DIŞ ÖDEMELER DENGESİ AÇIĞININ NEDENLERİ:
Dış ödeme açıklarını ortaya çıkaran nedenler üç ana grup çerçevesinde incelenebilmektedir. Bunlar: Yapısal nedenler, İktisadi dalgalanmalar ve arizi nedenlerdir.
Dış ödeme açıklarına neden olan yapısal nedenler; enflasyon ve döviz kurlarındaki değişmeler, kalkınma hızı ve diğer nedenlerden oluşmaktadır. Ekonominin büyümesinden kaynaklanan yapısal nedenlerden birisi enflasyon ve ona bağlı olarak ulusal paranın aşırı değerlenmesidir.
Öte yandan, bir ekonomide uygulanan harcama genişletici politikalar, ihraç mallarının iç talebini artırmakla birlikte yabancı mallara olan iç talebin genişlemesine de neden olur ki bu durumda dış açığa sebep olur.
Enflasyon sürecinde döviz kurlarının sabit tutulması, ulusal paranın aşırı değerlenmesi neden olur.
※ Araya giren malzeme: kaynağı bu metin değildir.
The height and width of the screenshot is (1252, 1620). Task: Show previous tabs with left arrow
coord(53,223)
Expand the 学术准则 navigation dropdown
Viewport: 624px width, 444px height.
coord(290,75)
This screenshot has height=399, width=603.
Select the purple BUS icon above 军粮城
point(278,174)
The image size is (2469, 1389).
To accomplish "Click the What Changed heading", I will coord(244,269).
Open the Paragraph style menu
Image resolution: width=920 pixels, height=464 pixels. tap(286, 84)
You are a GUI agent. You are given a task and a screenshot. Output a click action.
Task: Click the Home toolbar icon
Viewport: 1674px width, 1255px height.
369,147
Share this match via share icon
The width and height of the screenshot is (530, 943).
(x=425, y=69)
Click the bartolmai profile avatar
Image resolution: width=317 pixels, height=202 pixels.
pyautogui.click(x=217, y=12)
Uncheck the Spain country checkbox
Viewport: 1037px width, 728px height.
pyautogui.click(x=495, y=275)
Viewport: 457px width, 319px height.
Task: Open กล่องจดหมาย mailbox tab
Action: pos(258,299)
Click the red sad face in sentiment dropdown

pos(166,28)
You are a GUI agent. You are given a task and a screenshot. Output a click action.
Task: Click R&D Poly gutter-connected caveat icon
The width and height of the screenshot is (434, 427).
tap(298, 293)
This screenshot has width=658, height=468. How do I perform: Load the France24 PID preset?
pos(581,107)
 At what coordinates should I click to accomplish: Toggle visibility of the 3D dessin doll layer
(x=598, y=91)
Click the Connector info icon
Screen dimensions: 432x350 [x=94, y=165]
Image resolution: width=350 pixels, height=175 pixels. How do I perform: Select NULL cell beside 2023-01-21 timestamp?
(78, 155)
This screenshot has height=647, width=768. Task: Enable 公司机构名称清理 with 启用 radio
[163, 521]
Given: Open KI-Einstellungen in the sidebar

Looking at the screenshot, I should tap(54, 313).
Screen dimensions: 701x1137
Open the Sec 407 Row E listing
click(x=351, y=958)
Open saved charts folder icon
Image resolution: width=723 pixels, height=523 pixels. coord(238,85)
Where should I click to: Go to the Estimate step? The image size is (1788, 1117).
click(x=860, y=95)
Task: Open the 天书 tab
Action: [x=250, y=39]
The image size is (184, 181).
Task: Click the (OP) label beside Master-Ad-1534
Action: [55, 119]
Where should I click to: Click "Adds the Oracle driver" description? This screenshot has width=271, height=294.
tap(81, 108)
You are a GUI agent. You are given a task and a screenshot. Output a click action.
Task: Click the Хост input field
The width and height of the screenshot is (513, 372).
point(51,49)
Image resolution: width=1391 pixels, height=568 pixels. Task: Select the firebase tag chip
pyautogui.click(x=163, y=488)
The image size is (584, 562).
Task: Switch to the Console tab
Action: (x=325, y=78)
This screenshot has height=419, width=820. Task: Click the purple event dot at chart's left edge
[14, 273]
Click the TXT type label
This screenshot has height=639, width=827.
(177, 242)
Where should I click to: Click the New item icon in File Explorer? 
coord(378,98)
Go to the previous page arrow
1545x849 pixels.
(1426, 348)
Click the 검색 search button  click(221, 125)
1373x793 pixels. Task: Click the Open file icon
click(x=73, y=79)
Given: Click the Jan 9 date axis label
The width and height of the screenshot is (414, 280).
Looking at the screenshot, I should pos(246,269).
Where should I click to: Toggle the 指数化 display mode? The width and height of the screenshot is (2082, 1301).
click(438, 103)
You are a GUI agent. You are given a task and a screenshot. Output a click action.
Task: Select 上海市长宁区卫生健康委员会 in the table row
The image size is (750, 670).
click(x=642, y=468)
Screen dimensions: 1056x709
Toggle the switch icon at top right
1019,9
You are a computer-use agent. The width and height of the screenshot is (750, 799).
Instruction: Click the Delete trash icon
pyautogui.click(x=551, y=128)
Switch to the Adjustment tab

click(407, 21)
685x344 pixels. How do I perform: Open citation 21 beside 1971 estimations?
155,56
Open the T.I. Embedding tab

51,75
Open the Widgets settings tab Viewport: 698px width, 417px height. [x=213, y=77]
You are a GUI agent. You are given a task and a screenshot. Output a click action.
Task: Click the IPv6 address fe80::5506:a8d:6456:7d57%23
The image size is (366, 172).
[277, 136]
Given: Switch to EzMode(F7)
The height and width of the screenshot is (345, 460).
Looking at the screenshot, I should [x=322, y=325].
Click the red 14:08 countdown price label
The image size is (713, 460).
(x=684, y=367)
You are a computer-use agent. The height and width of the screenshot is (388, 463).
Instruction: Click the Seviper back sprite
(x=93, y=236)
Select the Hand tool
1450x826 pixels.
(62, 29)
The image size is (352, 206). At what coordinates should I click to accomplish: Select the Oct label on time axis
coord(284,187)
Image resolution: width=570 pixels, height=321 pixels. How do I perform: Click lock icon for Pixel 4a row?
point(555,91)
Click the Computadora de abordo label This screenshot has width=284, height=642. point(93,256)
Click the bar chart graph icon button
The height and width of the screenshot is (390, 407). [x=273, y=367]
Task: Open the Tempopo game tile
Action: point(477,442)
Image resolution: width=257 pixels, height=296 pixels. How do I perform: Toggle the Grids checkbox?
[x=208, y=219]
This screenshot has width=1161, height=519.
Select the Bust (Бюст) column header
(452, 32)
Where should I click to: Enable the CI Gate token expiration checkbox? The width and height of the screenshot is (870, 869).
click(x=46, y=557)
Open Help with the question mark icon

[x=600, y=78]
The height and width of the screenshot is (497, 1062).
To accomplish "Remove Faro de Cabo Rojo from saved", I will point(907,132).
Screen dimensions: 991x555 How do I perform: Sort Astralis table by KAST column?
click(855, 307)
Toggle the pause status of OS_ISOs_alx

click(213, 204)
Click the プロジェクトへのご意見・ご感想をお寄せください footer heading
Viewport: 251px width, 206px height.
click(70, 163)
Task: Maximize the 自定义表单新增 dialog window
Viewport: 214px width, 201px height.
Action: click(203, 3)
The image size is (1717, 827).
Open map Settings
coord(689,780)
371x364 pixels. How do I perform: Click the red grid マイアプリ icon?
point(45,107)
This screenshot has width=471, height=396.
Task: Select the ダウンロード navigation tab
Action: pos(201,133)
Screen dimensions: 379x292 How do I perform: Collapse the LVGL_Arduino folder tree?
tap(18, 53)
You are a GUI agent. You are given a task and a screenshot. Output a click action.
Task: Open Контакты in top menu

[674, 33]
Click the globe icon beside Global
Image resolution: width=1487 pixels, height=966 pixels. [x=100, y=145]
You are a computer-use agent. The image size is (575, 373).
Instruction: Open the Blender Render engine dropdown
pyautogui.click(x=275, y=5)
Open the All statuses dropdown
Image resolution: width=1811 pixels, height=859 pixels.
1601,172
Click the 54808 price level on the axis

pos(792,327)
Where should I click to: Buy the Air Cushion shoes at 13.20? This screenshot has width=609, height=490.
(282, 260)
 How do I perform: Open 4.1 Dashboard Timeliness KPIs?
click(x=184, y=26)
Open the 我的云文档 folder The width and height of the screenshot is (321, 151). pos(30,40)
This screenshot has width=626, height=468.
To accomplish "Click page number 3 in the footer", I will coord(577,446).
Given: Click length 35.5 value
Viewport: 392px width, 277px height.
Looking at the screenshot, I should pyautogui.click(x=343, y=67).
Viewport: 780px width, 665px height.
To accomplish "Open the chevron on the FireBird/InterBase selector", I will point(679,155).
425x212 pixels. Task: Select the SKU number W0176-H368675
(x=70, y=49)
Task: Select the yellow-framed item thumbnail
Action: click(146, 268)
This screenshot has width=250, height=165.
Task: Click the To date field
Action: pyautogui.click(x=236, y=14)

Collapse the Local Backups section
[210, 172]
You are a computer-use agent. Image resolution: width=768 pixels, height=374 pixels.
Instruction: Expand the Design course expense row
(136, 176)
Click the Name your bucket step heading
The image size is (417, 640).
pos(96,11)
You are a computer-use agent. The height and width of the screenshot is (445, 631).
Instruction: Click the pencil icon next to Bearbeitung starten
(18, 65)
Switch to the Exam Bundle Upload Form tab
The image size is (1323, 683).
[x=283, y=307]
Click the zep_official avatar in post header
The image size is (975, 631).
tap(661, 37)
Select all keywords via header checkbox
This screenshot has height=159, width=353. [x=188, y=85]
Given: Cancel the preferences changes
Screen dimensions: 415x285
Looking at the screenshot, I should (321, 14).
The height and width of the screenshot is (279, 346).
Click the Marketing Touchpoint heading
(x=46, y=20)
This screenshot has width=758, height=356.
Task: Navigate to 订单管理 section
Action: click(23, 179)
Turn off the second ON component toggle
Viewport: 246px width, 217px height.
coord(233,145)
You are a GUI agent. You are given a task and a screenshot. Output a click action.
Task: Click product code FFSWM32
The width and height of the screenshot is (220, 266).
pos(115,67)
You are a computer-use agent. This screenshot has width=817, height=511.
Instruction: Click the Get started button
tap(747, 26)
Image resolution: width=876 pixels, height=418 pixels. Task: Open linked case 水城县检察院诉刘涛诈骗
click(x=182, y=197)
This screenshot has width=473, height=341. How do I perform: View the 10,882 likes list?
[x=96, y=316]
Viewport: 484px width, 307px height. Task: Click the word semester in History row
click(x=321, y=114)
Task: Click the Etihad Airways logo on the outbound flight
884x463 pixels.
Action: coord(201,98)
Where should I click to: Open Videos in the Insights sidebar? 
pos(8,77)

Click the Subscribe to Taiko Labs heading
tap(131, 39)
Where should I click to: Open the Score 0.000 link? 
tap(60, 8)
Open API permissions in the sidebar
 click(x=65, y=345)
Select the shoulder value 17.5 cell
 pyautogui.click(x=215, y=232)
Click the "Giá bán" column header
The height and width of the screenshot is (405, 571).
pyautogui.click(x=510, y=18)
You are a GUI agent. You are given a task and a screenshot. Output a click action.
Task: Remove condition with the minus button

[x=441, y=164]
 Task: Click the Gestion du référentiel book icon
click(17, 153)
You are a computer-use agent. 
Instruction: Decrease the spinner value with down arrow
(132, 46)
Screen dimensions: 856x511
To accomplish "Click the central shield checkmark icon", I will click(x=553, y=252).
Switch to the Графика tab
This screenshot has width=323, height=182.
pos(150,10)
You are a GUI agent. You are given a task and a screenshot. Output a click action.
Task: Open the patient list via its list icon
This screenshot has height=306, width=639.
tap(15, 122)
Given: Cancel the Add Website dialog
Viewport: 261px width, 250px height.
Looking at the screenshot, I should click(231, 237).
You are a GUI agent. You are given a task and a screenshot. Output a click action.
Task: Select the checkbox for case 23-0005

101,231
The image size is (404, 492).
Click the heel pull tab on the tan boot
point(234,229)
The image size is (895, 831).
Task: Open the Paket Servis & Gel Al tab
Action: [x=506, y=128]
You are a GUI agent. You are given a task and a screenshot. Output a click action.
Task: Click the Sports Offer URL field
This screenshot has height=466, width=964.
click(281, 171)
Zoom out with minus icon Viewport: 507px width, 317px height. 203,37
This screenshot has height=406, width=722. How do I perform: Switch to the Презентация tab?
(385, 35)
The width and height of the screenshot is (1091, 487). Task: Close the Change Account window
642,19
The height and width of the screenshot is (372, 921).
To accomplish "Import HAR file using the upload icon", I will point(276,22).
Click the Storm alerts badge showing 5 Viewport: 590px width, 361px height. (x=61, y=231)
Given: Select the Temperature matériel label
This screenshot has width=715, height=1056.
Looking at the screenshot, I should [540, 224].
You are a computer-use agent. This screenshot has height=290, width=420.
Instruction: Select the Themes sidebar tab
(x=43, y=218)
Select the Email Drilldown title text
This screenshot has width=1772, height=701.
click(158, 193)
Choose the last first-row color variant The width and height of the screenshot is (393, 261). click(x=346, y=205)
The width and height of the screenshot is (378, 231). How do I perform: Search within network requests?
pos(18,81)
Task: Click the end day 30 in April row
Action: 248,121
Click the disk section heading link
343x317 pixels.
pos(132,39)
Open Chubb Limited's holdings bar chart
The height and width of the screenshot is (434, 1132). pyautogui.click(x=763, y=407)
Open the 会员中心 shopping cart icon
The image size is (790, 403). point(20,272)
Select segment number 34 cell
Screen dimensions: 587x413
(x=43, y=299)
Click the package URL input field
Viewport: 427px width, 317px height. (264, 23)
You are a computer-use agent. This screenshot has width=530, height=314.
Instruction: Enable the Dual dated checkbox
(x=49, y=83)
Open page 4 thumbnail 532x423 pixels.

Böyle bir durumda ise yabancı para cinsinden ihracatı pahalılaştırdığı için bir yandan ihracat gelirlerini azaltıcı etki yaparken, diğer yandan ithalatı ucuzlattığından ithal mallarının talebini artırır.
Ödemeler dengesi açık ve fazlaları döviz arz ve talebi üzerinde etkide bulunurken döviz kurunun belirlenmesinde önemli bir rol oynamaktadır. Bu nedenle ödemeler dengesi döviz piyasasının durumuna büyük ölçüde bağlıdır. Örneğin: Bir ülkenin ödemeler dengesinde açık olduğunda bunun giderilebilmesi için ülkenin dövize olan ihtiyacı artmaktadır. Dövize olan talep artışı döviz arzı sabit iken döviz kurunun yükselmesine yol açar. Döviz kurunun yükselmesi ise ithalatı kısıp ihracatı artırarak dış açığın kapanmasına yardımcı olabilir.
Yapısal nedenlerden biri de ülkelerin kalkınma hızıdır. Gelişmekte olan ülkelerde hızlı kalkınmanın sonucunda artan ithalatın finansmanı ihtiyaç duyulan dövizin sağlanamaması, bu ülkelerin kalkınmalarını önemli ölçüde engelleyebilmektedir. Çünkü ekonomik kalkınmanın gerçekleşebilmesi için başlangıçta önemli ölçüde dışarıdan sermaye malı ithalatı gerekmektedir.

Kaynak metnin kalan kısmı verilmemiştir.